#### INFORMATION ####
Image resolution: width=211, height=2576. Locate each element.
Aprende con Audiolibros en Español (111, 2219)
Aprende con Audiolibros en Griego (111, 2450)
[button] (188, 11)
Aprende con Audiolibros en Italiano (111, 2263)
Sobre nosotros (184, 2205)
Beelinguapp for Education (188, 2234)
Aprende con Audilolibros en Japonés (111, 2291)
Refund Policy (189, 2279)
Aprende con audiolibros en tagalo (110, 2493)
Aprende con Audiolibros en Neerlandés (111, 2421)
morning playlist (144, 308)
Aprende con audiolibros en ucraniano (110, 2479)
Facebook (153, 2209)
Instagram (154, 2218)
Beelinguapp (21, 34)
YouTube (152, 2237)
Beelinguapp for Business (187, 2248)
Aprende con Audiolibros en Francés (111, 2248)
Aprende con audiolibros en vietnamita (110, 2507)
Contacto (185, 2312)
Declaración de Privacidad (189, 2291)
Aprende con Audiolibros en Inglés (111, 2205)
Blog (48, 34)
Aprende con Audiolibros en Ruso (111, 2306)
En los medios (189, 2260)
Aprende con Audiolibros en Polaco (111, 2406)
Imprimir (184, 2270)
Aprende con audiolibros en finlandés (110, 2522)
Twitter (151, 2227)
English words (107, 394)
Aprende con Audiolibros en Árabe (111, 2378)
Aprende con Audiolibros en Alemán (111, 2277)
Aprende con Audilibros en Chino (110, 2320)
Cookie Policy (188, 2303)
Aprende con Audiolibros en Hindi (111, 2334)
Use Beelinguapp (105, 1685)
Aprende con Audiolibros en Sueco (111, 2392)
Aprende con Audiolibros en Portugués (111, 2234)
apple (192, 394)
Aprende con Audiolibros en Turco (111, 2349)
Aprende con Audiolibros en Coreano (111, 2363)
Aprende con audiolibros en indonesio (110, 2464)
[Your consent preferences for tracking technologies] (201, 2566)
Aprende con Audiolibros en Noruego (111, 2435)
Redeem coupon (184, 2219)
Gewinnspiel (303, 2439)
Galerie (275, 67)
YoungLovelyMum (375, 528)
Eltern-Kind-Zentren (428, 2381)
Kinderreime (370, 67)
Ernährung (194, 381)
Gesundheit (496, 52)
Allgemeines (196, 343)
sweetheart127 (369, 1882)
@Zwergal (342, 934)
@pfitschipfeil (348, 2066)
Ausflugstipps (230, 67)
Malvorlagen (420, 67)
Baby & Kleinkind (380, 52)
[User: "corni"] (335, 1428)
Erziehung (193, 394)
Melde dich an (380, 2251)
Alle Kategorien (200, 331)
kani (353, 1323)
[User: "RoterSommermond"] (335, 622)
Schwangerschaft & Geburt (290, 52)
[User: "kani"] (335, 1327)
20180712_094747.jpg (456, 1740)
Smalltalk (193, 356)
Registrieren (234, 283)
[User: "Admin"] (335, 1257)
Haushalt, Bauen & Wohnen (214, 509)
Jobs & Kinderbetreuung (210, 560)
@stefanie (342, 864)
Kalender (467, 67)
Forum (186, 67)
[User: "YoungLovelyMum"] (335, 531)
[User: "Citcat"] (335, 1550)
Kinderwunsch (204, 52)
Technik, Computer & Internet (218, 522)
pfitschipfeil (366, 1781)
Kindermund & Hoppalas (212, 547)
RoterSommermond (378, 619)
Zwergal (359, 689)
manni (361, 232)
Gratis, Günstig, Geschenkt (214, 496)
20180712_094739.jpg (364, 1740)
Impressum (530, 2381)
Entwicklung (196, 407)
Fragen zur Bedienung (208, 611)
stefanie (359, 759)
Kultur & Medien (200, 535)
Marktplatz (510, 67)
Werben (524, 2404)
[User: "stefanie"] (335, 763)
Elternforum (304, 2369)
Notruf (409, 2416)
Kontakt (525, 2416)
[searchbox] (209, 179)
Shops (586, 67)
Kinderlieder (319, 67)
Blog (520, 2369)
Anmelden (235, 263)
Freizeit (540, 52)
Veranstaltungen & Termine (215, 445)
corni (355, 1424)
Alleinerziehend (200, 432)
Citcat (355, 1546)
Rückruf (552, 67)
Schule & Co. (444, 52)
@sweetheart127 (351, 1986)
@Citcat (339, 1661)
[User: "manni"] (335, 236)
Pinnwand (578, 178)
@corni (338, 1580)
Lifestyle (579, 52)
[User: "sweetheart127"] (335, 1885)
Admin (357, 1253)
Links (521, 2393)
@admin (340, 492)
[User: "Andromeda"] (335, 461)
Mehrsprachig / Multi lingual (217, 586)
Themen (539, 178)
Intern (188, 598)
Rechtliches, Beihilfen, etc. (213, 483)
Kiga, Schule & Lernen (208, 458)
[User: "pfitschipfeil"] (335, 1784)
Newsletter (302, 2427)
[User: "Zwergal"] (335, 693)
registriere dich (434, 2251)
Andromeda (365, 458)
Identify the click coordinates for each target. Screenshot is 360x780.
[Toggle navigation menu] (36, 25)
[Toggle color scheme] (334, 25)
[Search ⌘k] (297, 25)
####
◆ **WHAT IS EXPECTED**
Would you return the entries exactly as they stand?

◆ **PROBLEM SOLUTION**
Image resolution: width=211, height=2576. Locate each element.
Aprende con Audiolibros en Español (111, 2219)
Aprende con Audiolibros en Griego (111, 2450)
[button] (188, 11)
Aprende con Audiolibros en Italiano (111, 2263)
Sobre nosotros (184, 2205)
Beelinguapp for Education (188, 2234)
Aprende con Audilolibros en Japonés (111, 2291)
Refund Policy (189, 2279)
Aprende con audiolibros en tagalo (110, 2493)
Aprende con Audiolibros en Neerlandés (111, 2421)
morning playlist (144, 308)
Aprende con audiolibros en ucraniano (110, 2479)
Facebook (153, 2209)
Instagram (154, 2218)
Beelinguapp (21, 34)
YouTube (152, 2237)
Beelinguapp for Business (187, 2248)
Aprende con Audiolibros en Francés (111, 2248)
Aprende con audiolibros en vietnamita (110, 2507)
Contacto (185, 2312)
Declaración de Privacidad (189, 2291)
Aprende con Audiolibros en Inglés (111, 2205)
Blog (48, 34)
Aprende con Audiolibros en Ruso (111, 2306)
En los medios (189, 2260)
Aprende con Audiolibros en Polaco (111, 2406)
Imprimir (184, 2270)
Aprende con audiolibros en finlandés (110, 2522)
Twitter (151, 2227)
English words (107, 394)
Aprende con Audiolibros en Árabe (111, 2378)
Aprende con Audiolibros en Alemán (111, 2277)
Aprende con Audilibros en Chino (110, 2320)
Cookie Policy (188, 2303)
Aprende con Audiolibros en Hindi (111, 2334)
Use Beelinguapp (105, 1685)
Aprende con Audiolibros en Sueco (111, 2392)
Aprende con Audiolibros en Portugués (111, 2234)
apple (192, 394)
Aprende con Audiolibros en Turco (111, 2349)
Aprende con Audiolibros en Coreano (111, 2363)
Aprende con audiolibros en indonesio (110, 2464)
[Your consent preferences for tracking technologies] (201, 2566)
Aprende con Audiolibros en Noruego (111, 2435)
Redeem coupon (184, 2219)
Gewinnspiel (303, 2439)
Galerie (275, 67)
YoungLovelyMum (375, 528)
Eltern-Kind-Zentren (428, 2381)
Kinderreime (370, 67)
Ernährung (194, 381)
Gesundheit (496, 52)
Allgemeines (196, 343)
sweetheart127 (369, 1882)
@Zwergal (342, 934)
@pfitschipfeil (348, 2066)
Ausflugstipps (230, 67)
Malvorlagen (420, 67)
Baby & Kleinkind (380, 52)
[User: "corni"] (335, 1428)
Erziehung (193, 394)
Melde dich an (380, 2251)
Alle Kategorien (200, 331)
kani (353, 1323)
[User: "RoterSommermond"] (335, 622)
Schwangerschaft & Geburt (290, 52)
[User: "kani"] (335, 1327)
20180712_094747.jpg (456, 1740)
Smalltalk (193, 356)
Registrieren (234, 283)
[User: "Admin"] (335, 1257)
Haushalt, Bauen & Wohnen (214, 509)
Jobs & Kinderbetreuung (210, 560)
@stefanie (342, 864)
Kalender (467, 67)
Forum (186, 67)
[User: "YoungLovelyMum"] (335, 531)
[User: "Citcat"] (335, 1550)
Kinderwunsch (204, 52)
Technik, Computer & Internet (218, 522)
pfitschipfeil (366, 1781)
Kindermund & Hoppalas (212, 547)
RoterSommermond (378, 619)
Zwergal (359, 689)
manni (361, 232)
Gratis, Günstig, Geschenkt (214, 496)
20180712_094739.jpg (364, 1740)
Impressum (530, 2381)
Entwicklung (196, 407)
Fragen zur Bedienung (208, 611)
stefanie (359, 759)
Kultur & Medien (200, 535)
Marktplatz (510, 67)
Werben (524, 2404)
[User: "stefanie"] (335, 763)
Elternforum (304, 2369)
Notruf (409, 2416)
Kontakt (525, 2416)
[searchbox] (209, 179)
Shops (586, 67)
Kinderlieder (319, 67)
Blog (520, 2369)
Anmelden (235, 263)
Freizeit (540, 52)
Veranstaltungen & Termine (215, 445)
corni (355, 1424)
Alleinerziehend (200, 432)
Citcat (355, 1546)
Rückruf (552, 67)
Schule & Co. (444, 52)
@sweetheart127 (351, 1986)
@Citcat (339, 1661)
[User: "manni"] (335, 236)
Pinnwand (578, 178)
@corni (338, 1580)
Lifestyle (579, 52)
[User: "sweetheart127"] (335, 1885)
Admin (357, 1253)
Links (521, 2393)
@admin (340, 492)
[User: "Andromeda"] (335, 461)
Mehrsprachig / Multi lingual (217, 586)
Themen (539, 178)
Intern (188, 598)
Rechtliches, Beihilfen, etc. (213, 483)
Kiga, Schule & Lernen (208, 458)
[User: "pfitschipfeil"] (335, 1784)
Newsletter (302, 2427)
[User: "Zwergal"] (335, 693)
registriere dich (434, 2251)
Andromeda (365, 458)
Identify the click coordinates for each target. Screenshot is 360x780.
[Toggle navigation menu] (36, 25)
[Toggle color scheme] (334, 25)
[Search ⌘k] (297, 25)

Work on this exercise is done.